Design and Analysis of a Generalized Canvas Protocol

Abstract : The Canvas protocol was developed by Harald Vogt [10] and should provide data integrity in Wireless Sensor Networks. However, Dieter Gollmann published [5] an attack on the protocol. This example supports a widespread belief that design of security protocols is notoriously error-prone. Therefore, it is required to use formal methods to analyze their security properties. In the paper we present design and analysis of a generalized Canvas protocol. We consider the fallacy of the Canvas scheme in different models of the attacker and present a solution for correcting the scheme. We discuss a motivation for generalization of the Canvas protocol and introduce a k-generalized version of the scheme for some parameter k ≥ 2. We build a formal model of the k-generalized Canvas protocol in the applied pi-calculus. This model includes a model of the network topology, communication channels, captured nodes, and capabilities of the attacker.

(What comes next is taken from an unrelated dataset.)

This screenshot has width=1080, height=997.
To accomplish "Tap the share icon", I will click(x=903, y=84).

In the semantic model of the applied pi-calculus we specify the data integrity property of the scheme. We prove that the proposed k-generalized Canvas scheme, in the presence of an active adversary, provides data integrity of messages assuming that at least one honest node exists on each path of the length k − 1 in the communication graph of a sensor network. Finally, we discuss the usability of the proposed formal model for other WSN security protocols.